Kenyans and relevant stakeholders leaving and/or working in Romania are looking for a possible reprieve on double taxation after Cabinet Secretary for National Treasury and Economic Planning John Mbadi sought an agreement to eliminate it.
In a statement dated November 11, the CS invited Kenyans and all relevant stakeholders to air their comments on the proposed agreement on the elimination of the Double Taxation Agreement (DTA) between Kenya and Romania.
DTAs are international agreements between two countries to allocate taxing rights between the two countries that have negotiated the particular DTA.
The agreement aims to prevent the same income from being taxed twice – once in each country.
Kenyans and relevant stakeholders have until December 11, 2024, to air their comments on the agreement.
"As part of the process of engaging the public and Stakeholders on this important Agreement, we wish to invite comments from stakeholders," read part of Mbadi's statement.

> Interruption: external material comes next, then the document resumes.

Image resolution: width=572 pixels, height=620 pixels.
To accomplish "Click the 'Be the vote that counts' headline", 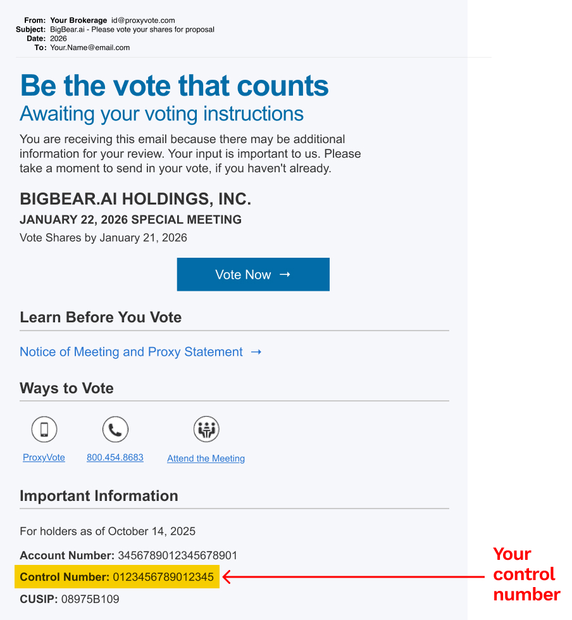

This is after the Kenyan government wished to enter into an Agreement with Romania in a process spearheaded by the National Treasury.
Interested stakeholders and individuals must physically make their way to the National Treasury building to get the draft of this agreement.
"The draft agreement may be obtained from the National Treasury, 12th floor room 1234 all working days from 9 am to 4 pm," the CS directed.
The comments should be forwarded in writing to the CS and a soft copy to the National Treasury email by December 11 for them to be considered.
Double taxation usually occurs when income is taxed at both the corporate level and personal level; and in international trade or investment when the same income is taxed in two different countries.
If this agreement pushes through, businesses operating in both Kenya and Romania will benefit from not being taxed twice on the same income. This can lead to significant savings and make cross-border economic activities more attractive.